** BEGIN Stored rows **
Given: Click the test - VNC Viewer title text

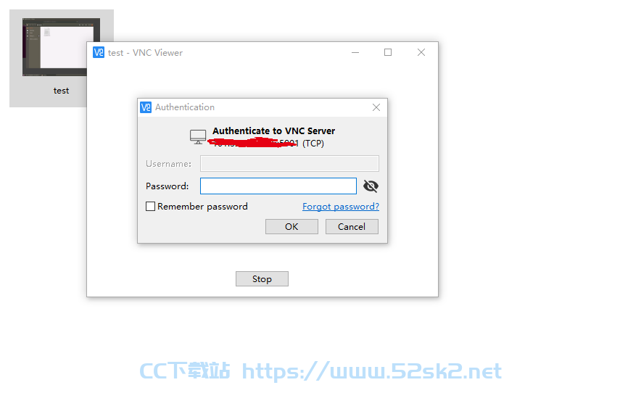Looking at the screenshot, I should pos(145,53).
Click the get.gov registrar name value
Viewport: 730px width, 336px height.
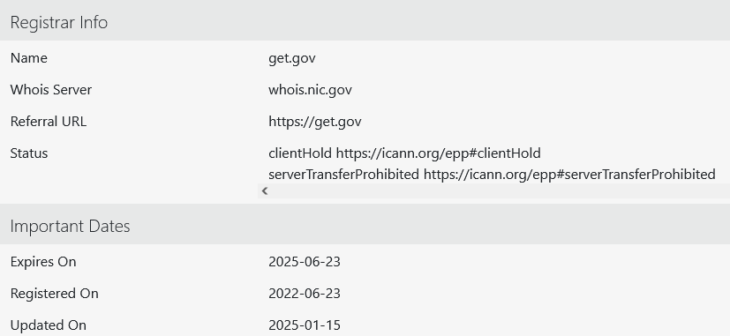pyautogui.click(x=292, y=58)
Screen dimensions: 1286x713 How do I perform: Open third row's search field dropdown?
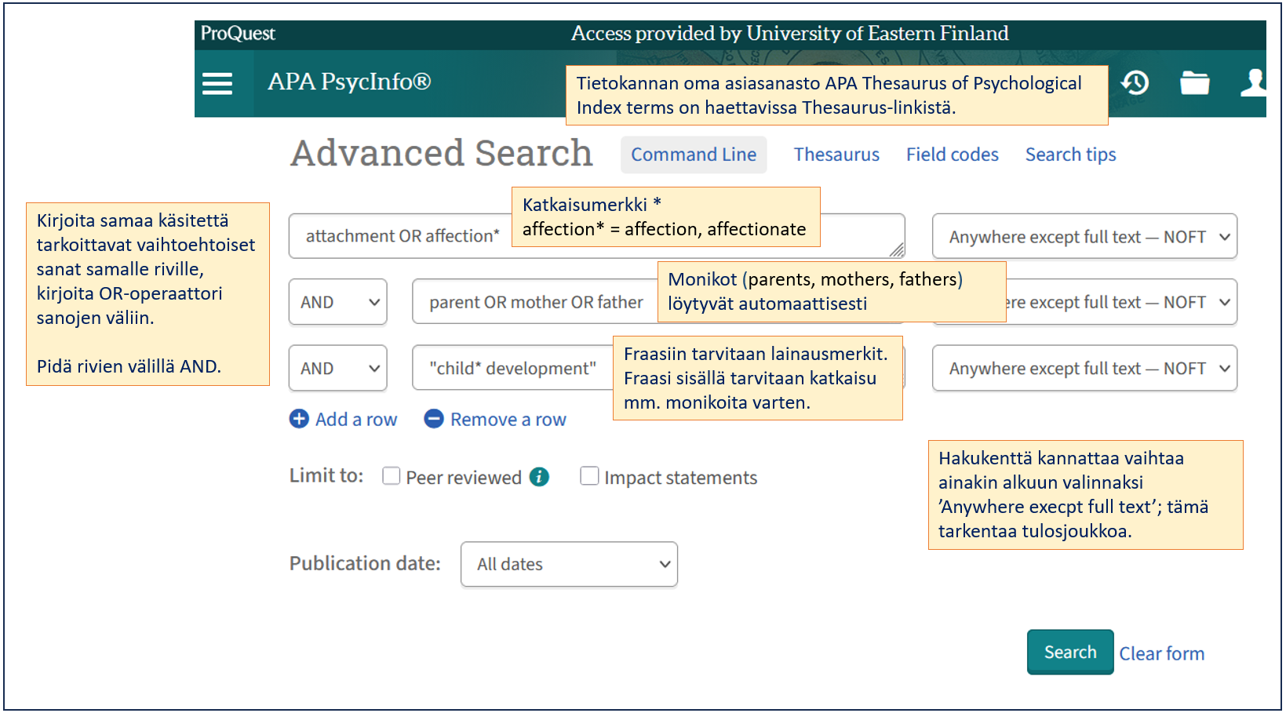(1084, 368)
** END Stored rows **
** BEGIN Stored rows **
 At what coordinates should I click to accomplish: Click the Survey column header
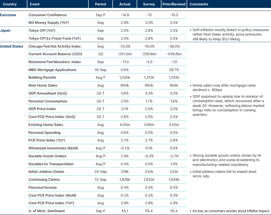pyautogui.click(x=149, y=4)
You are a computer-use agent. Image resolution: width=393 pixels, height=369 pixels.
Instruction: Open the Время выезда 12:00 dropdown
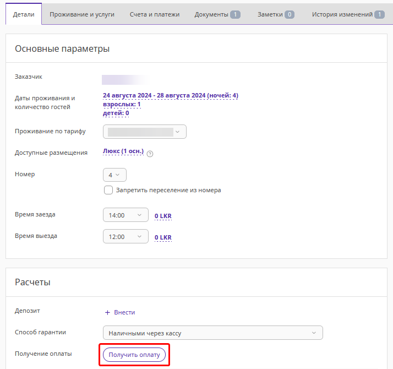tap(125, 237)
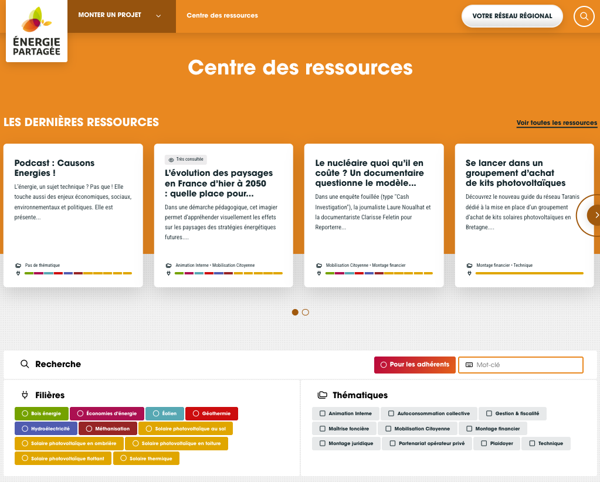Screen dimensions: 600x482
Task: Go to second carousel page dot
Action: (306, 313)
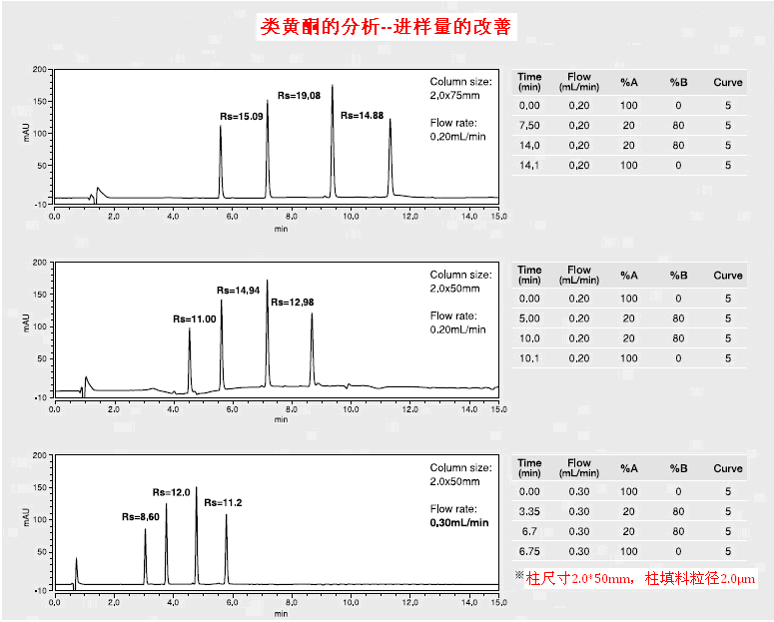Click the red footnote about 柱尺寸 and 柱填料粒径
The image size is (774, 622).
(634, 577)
** END Stored rows **
Output the rows between the lines holding "Screen dimensions: 1286x713" and "(1084, 368)", inclusive, as a two-column CSV with the headers instruction and reply: one line per row, each value in a single quoted field with line breaks replaced by spaces. Omit the pictures.

instruction,reply
"Screen dimensions: 1286x713 How do I perform: Open third row's search field dropdown?","(1084, 368)"